* Work item
Read the listing below and copy out each line where the word "blue" occurs.

━━━━━ Input data

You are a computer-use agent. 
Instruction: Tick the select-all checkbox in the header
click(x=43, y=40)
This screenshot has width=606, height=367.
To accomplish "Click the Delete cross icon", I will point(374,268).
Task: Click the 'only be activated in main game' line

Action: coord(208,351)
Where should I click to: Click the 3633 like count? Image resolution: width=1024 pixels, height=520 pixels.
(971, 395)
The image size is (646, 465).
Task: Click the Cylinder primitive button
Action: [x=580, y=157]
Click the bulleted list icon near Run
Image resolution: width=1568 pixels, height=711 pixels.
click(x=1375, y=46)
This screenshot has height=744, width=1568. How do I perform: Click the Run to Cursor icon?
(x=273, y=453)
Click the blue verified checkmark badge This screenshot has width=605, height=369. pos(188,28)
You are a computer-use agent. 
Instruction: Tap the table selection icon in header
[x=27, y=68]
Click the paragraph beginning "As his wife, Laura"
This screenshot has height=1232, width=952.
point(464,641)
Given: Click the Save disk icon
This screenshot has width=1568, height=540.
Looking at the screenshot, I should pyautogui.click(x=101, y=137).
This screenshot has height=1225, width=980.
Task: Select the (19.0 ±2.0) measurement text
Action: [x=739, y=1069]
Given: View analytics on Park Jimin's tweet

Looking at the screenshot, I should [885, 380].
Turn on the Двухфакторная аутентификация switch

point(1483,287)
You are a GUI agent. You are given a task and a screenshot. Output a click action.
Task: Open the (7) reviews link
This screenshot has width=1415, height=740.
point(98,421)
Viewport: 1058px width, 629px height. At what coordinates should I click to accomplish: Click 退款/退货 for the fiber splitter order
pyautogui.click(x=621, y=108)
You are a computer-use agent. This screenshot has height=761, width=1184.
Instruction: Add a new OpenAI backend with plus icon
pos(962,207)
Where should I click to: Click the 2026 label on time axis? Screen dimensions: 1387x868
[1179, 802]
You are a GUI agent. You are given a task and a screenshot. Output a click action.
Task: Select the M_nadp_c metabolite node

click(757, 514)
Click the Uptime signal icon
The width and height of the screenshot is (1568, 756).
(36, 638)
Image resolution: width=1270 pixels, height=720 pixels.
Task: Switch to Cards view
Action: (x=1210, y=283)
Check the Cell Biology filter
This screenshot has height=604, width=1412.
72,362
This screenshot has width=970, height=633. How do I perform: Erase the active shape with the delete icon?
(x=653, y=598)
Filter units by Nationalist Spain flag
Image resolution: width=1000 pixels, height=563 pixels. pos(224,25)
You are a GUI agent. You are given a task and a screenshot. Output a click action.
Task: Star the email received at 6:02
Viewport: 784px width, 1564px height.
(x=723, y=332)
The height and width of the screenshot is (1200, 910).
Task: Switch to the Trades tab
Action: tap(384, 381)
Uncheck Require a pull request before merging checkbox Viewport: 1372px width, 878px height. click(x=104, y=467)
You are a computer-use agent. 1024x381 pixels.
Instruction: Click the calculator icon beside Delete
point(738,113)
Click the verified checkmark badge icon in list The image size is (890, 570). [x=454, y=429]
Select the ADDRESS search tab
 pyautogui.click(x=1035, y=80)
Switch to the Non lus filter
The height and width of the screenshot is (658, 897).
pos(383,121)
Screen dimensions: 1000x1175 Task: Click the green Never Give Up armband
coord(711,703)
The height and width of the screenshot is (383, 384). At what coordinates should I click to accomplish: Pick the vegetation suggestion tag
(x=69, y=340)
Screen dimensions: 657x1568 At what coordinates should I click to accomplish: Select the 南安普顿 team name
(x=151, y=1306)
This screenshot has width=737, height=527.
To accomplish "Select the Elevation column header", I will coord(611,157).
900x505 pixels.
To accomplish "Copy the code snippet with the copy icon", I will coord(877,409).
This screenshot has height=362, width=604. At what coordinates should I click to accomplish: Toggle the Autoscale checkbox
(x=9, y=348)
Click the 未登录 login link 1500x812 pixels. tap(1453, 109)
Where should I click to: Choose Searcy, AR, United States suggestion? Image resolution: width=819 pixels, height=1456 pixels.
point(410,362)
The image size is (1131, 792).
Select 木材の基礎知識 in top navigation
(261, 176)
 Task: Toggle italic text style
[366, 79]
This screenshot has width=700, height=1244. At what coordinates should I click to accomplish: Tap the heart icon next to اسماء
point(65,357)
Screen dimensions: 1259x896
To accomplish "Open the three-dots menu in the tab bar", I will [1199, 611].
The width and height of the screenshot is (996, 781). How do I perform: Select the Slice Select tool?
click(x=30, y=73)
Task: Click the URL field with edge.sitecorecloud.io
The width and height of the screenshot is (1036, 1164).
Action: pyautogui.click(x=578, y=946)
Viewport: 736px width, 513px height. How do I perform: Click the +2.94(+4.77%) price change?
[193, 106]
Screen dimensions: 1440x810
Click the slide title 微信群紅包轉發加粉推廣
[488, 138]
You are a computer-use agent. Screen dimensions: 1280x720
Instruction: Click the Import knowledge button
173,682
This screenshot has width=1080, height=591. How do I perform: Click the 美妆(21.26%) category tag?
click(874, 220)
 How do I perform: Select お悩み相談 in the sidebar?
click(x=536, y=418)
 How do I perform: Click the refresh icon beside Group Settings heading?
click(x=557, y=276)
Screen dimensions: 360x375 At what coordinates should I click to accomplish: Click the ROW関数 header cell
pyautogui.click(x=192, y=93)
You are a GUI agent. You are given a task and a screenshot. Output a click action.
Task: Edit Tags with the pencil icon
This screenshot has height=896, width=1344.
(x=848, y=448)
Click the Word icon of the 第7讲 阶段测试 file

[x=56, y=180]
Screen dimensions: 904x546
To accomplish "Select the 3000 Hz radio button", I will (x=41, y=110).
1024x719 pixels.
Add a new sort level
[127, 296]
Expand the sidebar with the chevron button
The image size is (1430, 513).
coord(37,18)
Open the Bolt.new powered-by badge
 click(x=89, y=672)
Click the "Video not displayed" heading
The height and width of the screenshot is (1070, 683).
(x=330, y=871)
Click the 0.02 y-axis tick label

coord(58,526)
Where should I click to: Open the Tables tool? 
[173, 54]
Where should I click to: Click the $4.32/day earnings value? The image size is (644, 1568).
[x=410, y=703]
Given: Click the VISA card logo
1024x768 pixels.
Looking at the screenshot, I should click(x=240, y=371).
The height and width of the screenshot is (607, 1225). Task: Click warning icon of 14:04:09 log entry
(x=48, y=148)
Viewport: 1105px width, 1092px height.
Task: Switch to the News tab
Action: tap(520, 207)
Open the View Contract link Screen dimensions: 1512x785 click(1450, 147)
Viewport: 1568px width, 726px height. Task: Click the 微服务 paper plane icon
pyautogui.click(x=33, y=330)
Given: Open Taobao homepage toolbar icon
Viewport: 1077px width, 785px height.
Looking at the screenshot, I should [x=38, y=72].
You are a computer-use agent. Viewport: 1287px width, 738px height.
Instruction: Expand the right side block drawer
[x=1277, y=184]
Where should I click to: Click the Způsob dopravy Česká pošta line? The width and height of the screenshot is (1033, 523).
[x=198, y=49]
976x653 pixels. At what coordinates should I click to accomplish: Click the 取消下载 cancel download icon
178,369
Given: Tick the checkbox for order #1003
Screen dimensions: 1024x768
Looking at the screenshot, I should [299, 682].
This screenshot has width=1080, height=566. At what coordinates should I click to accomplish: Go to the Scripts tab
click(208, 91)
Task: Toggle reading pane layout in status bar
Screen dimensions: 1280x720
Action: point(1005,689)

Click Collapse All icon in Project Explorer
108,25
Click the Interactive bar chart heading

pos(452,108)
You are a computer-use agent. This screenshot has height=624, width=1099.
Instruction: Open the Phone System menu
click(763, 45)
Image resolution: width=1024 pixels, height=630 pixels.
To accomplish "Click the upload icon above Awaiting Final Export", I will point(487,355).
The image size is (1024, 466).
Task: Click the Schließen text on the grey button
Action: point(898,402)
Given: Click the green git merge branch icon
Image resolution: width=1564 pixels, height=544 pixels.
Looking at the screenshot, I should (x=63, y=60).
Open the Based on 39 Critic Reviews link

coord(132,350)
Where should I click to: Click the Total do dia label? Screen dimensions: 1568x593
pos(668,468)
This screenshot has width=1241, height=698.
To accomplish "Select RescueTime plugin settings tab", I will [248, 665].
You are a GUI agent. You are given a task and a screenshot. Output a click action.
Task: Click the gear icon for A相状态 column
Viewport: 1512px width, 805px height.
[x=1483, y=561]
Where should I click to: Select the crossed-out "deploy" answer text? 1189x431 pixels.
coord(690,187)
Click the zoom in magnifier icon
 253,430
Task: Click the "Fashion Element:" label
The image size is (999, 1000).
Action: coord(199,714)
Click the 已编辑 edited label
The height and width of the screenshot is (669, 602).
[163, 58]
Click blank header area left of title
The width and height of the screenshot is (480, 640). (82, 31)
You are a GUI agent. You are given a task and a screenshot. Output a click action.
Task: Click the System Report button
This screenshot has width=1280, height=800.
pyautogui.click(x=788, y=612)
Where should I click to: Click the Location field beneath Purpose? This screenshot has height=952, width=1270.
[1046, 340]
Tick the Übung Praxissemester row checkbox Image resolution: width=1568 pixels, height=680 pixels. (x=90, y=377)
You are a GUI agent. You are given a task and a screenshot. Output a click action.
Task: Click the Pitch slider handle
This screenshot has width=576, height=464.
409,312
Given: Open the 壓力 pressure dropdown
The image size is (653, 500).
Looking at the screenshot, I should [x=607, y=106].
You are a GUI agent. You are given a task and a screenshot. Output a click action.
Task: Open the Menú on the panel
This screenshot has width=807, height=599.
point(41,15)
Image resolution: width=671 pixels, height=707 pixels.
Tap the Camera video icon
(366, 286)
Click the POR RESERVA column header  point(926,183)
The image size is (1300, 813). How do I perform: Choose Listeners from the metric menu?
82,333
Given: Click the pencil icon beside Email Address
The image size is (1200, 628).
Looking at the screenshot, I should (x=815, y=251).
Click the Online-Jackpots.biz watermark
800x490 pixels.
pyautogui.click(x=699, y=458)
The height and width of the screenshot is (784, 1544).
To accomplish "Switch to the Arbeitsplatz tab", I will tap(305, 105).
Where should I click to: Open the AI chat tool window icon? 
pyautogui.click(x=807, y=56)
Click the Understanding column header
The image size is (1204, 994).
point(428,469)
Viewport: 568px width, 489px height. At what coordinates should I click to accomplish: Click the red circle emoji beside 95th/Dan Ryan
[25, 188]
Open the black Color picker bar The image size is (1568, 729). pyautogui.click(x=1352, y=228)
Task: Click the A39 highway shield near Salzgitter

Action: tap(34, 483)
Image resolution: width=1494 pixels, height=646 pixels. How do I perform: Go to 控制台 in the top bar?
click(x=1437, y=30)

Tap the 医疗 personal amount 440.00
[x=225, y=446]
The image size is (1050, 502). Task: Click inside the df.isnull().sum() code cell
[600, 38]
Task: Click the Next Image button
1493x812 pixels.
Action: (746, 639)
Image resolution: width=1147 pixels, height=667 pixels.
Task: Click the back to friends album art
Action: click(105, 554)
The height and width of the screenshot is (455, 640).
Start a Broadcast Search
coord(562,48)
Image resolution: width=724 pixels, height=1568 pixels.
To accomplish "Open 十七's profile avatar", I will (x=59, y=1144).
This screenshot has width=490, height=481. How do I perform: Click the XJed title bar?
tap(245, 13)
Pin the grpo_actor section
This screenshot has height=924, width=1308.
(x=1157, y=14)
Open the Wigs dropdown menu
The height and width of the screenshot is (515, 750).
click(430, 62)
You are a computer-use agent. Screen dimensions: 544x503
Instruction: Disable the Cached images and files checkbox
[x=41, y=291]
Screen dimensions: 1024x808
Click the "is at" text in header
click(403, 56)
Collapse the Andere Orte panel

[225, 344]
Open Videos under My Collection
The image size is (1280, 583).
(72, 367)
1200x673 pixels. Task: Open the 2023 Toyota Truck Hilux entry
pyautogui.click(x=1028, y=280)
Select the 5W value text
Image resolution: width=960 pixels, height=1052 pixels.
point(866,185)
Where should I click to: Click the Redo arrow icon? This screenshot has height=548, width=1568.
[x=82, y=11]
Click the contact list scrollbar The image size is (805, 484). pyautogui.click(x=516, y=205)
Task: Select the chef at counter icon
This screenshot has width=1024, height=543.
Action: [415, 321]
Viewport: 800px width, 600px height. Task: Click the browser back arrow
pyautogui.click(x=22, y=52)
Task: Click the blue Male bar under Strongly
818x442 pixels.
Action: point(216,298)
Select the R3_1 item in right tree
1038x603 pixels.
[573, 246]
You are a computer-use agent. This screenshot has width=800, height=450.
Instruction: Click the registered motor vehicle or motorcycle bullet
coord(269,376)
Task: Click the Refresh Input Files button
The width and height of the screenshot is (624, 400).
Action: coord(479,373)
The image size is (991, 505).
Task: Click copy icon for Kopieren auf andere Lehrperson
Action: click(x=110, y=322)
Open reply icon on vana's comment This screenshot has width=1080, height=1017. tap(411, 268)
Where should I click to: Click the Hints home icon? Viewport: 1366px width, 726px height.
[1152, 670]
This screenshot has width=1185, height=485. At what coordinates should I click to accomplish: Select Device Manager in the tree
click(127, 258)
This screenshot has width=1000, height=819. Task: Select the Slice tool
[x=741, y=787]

━━━━━━━━━━

* Exercise solution
Click the blue verified checkmark badge This screenshot has width=605, height=369. pos(188,28)
Task: Click the blue Male bar under Strongly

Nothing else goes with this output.